Manuel J Somoza | Maqueta Sergio Berrocal

En los tiempos duros, que para Cuba han sido muchísimo en estos casi 60 años, se recurre a la familia, a los amigos siempre dispuestos aunque tengan poco e incluso a aquellos con recursos e inviolables intereses propios, que en casos de ahogo pueden devenir salvavidas. Y al parecer ese recurso tan viejo como la humanidad lo han puesto en práctica los líderes isleños, cuando en Washington sube la fiebre de las sanciones al país caribeño, en una práctica que al parecer no variarán de inmediato ni los resultados de las elecciones de medio término en Estados Unidos.

En consecuencia, el presidente Díaz-Canel inició en Rusia el 1 de noviembre una gira que lo llevó también a Corea del Norte, China, Vietnam, y concluyó en Laos diez días después. La arrancada en Moscú no pudo ser más simbólica, ese mismo día, hablándole a la ultraderecha de Miami, el asesor de seguridad nacional de EU, John Bolton, anunciaba nuevas sanciones contra Cuba, Venezuela y Nicaragua. Claro que recurrir a Moscú ahora, pasados los tiempos de la Unión Soviética, y a Pekín, nuevo impero económico y financiero que crece para algún día “pasarle la cuenta a occidente”, como me confió un entrañable amigo y experimentado conocedor del tema, implica reconocer que esos viejos aliados, hoy, se interesan más por las cuentas claras en la economía que por la ideología.

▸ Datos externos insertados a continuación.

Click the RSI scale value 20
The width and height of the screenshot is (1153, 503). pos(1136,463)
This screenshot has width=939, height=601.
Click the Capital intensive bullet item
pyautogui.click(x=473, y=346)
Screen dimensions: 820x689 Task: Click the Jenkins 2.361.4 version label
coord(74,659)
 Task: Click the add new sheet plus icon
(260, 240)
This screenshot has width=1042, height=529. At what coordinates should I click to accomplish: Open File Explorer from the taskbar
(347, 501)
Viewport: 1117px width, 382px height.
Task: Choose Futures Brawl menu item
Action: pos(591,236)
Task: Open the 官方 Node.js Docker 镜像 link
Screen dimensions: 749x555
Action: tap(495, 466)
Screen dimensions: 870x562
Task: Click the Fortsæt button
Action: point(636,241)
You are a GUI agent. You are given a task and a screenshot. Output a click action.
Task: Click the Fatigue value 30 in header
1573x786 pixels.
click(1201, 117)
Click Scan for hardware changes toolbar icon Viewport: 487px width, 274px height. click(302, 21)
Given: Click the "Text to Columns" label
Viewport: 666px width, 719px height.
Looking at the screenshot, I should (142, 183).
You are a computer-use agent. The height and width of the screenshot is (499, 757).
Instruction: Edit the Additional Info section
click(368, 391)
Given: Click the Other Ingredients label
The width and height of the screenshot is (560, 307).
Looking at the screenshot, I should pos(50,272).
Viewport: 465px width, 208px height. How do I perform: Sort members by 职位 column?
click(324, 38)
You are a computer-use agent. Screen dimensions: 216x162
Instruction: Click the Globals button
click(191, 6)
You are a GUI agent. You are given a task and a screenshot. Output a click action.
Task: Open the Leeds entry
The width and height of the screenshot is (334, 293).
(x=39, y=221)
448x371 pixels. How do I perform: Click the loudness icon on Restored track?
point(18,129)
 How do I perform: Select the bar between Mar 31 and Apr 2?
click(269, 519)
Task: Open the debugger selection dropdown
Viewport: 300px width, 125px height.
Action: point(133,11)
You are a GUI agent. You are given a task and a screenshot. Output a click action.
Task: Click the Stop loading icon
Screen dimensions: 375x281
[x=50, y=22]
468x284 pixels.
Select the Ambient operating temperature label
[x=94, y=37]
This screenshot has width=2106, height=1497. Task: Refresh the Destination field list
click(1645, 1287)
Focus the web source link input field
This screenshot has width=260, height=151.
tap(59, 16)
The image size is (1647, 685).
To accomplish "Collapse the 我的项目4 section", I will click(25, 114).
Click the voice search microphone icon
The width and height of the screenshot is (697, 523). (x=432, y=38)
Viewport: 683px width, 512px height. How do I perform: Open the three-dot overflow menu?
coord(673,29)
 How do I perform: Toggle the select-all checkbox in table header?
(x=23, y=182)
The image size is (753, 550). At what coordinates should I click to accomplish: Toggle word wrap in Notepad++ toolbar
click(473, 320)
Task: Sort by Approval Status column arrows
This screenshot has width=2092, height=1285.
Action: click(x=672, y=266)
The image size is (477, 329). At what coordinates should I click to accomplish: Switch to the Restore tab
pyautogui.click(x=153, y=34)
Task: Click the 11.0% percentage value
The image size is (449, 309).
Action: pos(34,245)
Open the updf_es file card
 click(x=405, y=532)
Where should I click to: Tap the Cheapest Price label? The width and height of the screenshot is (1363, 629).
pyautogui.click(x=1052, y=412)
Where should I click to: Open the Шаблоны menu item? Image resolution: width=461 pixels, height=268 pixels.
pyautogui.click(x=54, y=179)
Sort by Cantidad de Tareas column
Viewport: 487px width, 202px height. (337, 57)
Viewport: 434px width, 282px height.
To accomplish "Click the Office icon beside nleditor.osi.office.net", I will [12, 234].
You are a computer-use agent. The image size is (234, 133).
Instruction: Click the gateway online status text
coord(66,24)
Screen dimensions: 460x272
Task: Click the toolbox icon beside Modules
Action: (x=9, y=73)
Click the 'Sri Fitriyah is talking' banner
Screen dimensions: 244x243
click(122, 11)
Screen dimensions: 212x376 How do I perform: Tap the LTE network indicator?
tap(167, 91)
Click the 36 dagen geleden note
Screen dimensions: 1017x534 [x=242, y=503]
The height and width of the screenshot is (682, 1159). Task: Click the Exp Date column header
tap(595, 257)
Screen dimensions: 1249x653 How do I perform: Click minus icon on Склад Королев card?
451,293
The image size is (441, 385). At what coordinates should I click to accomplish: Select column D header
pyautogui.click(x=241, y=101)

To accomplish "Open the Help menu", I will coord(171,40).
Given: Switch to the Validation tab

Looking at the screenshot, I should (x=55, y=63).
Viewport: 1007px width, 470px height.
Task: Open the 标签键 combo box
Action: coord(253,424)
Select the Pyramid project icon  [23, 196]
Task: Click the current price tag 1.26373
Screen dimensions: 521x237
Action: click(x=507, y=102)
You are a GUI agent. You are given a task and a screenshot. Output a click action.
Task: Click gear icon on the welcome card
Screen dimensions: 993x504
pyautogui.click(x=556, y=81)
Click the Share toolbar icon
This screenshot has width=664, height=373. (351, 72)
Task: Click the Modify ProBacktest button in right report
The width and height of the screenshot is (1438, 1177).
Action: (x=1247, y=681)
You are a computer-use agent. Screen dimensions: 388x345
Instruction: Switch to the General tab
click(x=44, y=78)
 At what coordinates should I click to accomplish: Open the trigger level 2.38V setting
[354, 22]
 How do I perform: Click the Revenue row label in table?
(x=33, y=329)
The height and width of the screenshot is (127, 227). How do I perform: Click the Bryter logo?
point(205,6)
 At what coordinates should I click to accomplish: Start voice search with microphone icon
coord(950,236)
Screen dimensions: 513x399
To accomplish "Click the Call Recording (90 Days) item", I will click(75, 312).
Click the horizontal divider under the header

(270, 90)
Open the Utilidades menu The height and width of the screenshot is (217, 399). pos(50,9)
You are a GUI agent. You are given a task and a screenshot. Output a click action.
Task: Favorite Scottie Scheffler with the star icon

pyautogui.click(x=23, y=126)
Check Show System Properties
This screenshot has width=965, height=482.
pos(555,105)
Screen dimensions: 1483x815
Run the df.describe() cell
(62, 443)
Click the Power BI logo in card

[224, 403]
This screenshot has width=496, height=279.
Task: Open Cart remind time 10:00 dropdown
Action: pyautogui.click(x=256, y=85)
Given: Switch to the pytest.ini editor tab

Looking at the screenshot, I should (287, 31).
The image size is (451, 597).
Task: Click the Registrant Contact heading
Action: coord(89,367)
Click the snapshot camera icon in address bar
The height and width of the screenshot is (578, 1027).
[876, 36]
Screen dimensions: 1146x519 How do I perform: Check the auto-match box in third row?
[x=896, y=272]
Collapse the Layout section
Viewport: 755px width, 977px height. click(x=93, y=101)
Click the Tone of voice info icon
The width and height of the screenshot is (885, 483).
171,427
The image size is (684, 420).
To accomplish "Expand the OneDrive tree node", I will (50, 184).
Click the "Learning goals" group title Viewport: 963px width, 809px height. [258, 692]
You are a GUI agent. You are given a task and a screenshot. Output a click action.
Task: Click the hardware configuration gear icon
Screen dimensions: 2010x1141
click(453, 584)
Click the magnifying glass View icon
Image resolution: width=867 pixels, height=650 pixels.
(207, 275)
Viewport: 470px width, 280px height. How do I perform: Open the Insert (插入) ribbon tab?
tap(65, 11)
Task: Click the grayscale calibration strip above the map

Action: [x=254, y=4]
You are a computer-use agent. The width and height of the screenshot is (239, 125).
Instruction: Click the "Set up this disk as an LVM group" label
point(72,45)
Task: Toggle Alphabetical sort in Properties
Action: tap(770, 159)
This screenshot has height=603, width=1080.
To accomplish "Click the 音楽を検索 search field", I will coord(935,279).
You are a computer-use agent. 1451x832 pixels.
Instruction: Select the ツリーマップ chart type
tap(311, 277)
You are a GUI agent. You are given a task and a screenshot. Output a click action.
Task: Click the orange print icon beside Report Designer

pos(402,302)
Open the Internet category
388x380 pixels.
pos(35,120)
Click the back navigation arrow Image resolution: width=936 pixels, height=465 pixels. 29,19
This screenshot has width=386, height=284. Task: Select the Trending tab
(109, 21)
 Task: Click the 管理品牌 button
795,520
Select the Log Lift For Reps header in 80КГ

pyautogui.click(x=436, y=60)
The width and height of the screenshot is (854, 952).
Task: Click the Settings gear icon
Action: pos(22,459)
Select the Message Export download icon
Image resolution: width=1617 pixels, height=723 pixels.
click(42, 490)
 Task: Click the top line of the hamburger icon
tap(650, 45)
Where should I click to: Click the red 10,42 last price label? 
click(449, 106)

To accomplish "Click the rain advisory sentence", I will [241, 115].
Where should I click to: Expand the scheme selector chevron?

“Al desarrollar nuestras relaciones con Cuba no debemos hacerlo en perjuicio propio, porque podría repetirse la experiencia viciosa de la Unión Soviética” –le deuda llegó a 35 mil millones de usd-, dijo el viceprimer ministro ruso Yuri Borísov, encargado de la colaboración con la isla, mientras Díaz Canel y el mandatario Valdimir Putín se reunían en el Kremlin, y el ruso santiguaba varios acuerdos económicos negociados por Borisov por un monto de “más de 250 millones de dólares” y subrayaba el “carácter estratégico especial” de sus relaciones con La Habana.

No trascendió si esa cantidad incluye un préstamo “por 50 millones de dólares para la compra de armamento”, como anunció el diario ruso Kommersant  – y parece probable-, o si los dos líderes evaluaron el interés de especialistas rusos de establecer bases militares en la isla “en respuesta a la intensión de EU de retirarse del Tratado sobre Misiles de Alcance Medio y Corto de 1987”, algo a todas luces improbable. . “La Habana no tiene interés en llevar la discusión con EU a ese nivel·” en detrimento de la vía diplomática, consideró el experto Arturo López-Levy, del Gustavus Adolphus College, en Minnesota.

En Pekín, en tanto, el mandatario también trató de acelerar los vínculos económicos tras caer en unos mil millones de dólares en 2017 las exportaciones del gigante asiático “por problemas de pago de los cubanos”, según China. El gobernante isleño y el mandatario Xi Jinping presidieron la firma de siete acuerdos económicos incluidos dos créditos, cuyo monto no trascendió, para la adquisición de equipos de construcción con vista al turismo y al sector de las energías renovables. No obstante, en paralelo, el director general de América Latina y El Caribe del ministerio de Relaciones Exteriores, Zhao Bentang, aclaró que su gobierno “se compromete a ampliar las inversiones y los planes de otros negocios en la isla bajo los principios del mercado internacional”.

En Corea del Norte todo transcurrió entre imágenes multicolores diseñadas para la televisión de coreografías gigantescas en saludo y respaldo al visitante y al jefe de los coreanos Kim Jong-un, mientras en Vietnam, que no olvida el respaldo cubano en tiempos de la guerra y es menos estricto ante los incumplimientos de pago de la isla, se suscribieron varios acuerdos económicos, al igual que Laos.

Los resultados desde el punto de vista comercial y financiero pueden ser pocos en comparación con las necesidades de Cuba; es difícil sacar cuentas cuando las cifras se guardan bajo llave. Sin embargo, en tiempo duros hay que moverse en todas direcciones. El próximo 22 de noviembre desembarcará en La Habana Pedro Sánchez, presidente del gobierno de España -principal inversionista europeo-, en la primera visita oficial de ese tipo desde 1986, y aunque no hay confirmación oficial, doy por descontado que Díaz-Canel viajará en diciembre a México para asistir a la toma de posesión presidencial de André Manuel López Obrador, un soplo de izquierda en América Latina, cuando la mayor parte de los nuevos mandatarios electos en la región quieren bailar con Donald Trump y hasta el otro gigante de la zona, Brasil, tendrá al mando en enero a Bolsonaro, amante declarado de los tiempos de Pinochet.